恐山あれこれ日記

院代(住職代理)が書いてます。

網をくぐった魚は

2018年08月30日 | 日記
 打ち続く暑さの中、思いつき禅問答シリーズ。

 ある修行僧が老師に問いました。

「どんな網にもかからないすばらしい魚は、いったい何を食べるんですか?」

 老師は答えます。

「お前が網をくぐって出てきたら、教えてやろう」

 すると修行僧は

「あなたは1500人の修行僧の指導者ということですが、問答の仕方も知らないんですね」

 老師は言いました。

「私は住職の仕事が忙しくてな」


 この問答を、私はこう解釈すると面白い気がします。

「どんな網にもかからないすばらしい魚」とは、あらゆる煩悩から解脱した覚者のことでしょう。修行僧は、そういう者にも、なお何らかの欲望があるのか(何を食べるのか)、問うているのです。

 老師は、そんなことは自分が解脱してから訊いてこいと、修行僧に不愛想な答えをします。

 カチンときた修行僧が答えられないのかと詰め寄ると、老師は正面から答えずに、自分は忙しんだとはぐらかします。なぜでしょうか。

 それは、煩悩の根絶などという事態が、本当に起こっているのかどうか、本人だろうが他人だろうが、誰にもわからないからです。事実として「煩悩を根絶している」のか、「煩悩を根絶したと一時的に思い込んでいる」のか、これを判別するいかなる基準もありません。

 もしこの判別が可能とすれば、根絶が一時的なのか否か、未来を見通す予知能力が必要です。悟った者の「神通力」を肯定せざるを得ないでしょう。

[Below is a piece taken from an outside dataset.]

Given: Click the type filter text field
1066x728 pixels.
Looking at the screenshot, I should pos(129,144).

 つまり、「悟り」だの「解脱」だのを、誰であれ「わかった」話にまとめようすると、結局は「超能力」みたいなSF的与太話を持ち出すことになるわけで、だからこそ、老師は修行僧の短兵急な追求をはぐらかしたのです。

追記:私の受賞について、お祝いのコメントを賜り、ありがとうございました。意外なことで驚きましたが、売りにくい私の本を世に出してくれた編集者の尽力と、インパクト十分の印象深いカバー絵を提供してくださった画伯のご厚意に、多少の恩返しができたかなと思っています。